Le départ du Dr Benkhaled suscite des inquiétudes à l’hôpital de Villefranche-de-Rouergue
Le Dr Benkhaled, chef de service de radiologie et président de la Commission médicale, quittera ses fonctions à la fin du mois d’août, entraînant des turbulences à l’hôpital de Villefranche-de-Rouergue. Cette décision fait suite à la résiliation d’un contrat de praticien radiologue libéral, jugé trop coûteux par la direction. Un collectif a été formé pour inciter la direction à revenir sur cette décision, espérant une médiation pour le « bien-être » de l’établissement. La direction, de son côté, as avoir des contacts pour des remplaçants afin de maintenir le service.
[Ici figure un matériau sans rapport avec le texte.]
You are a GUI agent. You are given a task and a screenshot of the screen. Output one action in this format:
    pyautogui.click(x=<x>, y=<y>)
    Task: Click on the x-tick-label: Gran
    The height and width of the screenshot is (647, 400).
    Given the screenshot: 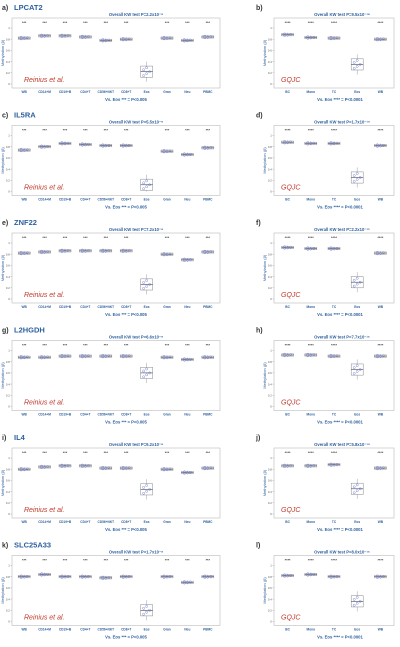 What is the action you would take?
    pyautogui.click(x=166, y=200)
    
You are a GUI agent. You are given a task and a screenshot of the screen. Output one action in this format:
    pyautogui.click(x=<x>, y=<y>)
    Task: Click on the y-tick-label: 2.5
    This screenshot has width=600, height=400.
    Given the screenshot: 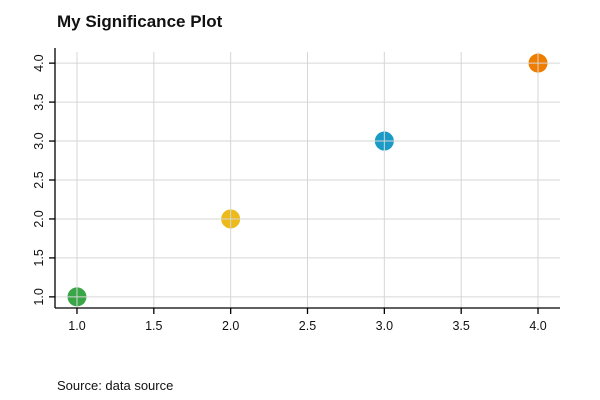 What is the action you would take?
    pyautogui.click(x=39, y=180)
    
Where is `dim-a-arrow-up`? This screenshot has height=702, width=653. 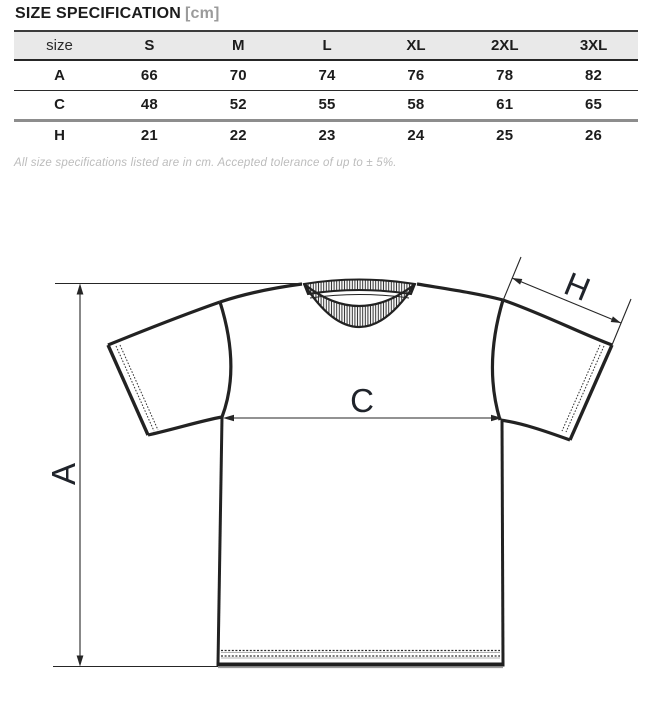 dim-a-arrow-up is located at coordinates (80, 289).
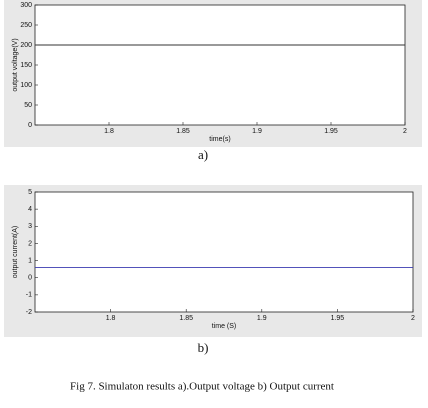  Describe the element at coordinates (30, 244) in the screenshot. I see `y-tick-label: 2` at that location.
Ce départ survient dans un contexte déjà tendu, Pierre Aury ayant pris la direction par intérim après le départ du précédent directeur au printemps. La résiliation du contrat, effective fin juin, a été justifiée par des clauses non conformes à la réglementation, engendrant un préjudice financier depuis 2012. Cette décision a été prise en concertation avec l’autorité de tutelle régionale.
En conseil municipal, l’opposition a interpellé le maire sur cette situation, avec l’ancien maire Serge Roques soulignant l’impact de ces départs dans un contexte de pénurie médicale. Le collectif de défense de l’hôpital, qui avait déjà mobilisé en 2022 lors de la fermeture de 171 lits, s’est de nouveau manifesté. Ses membres estiment que l’hôpital public ne devrait pas être géré comme une entreprise à but lucratif, appelant à des compromis pour conserver les médecins.
Pierre Aury a tenté de rasr la population, indiquant que l’établissement travaillait à une nouvelle organisation de son service d’imagerie médicale et était en contact avec de nouveaux praticiens. Cependant, le collectif demeure sceptique, affirmant que la réalité est que les médecins respectés, comme le Dr Benkhaled, sont essentiels pour l’attractivité de l’hôpital.
Les craintes d’une baisse d’activité et d’un éventuel rattachement au centre hospitalier de Rodez persistent. Le personnel de radiologie exprime également son inquiétude face à ces changements, alors que d’autres départs sont redoutés, renforçant l’anxiété autour de la pérennité des services hospitaliers.
Une pétition a été lancée pour faire pression sur la direction, recueillant près de 700 signatures à ce jour.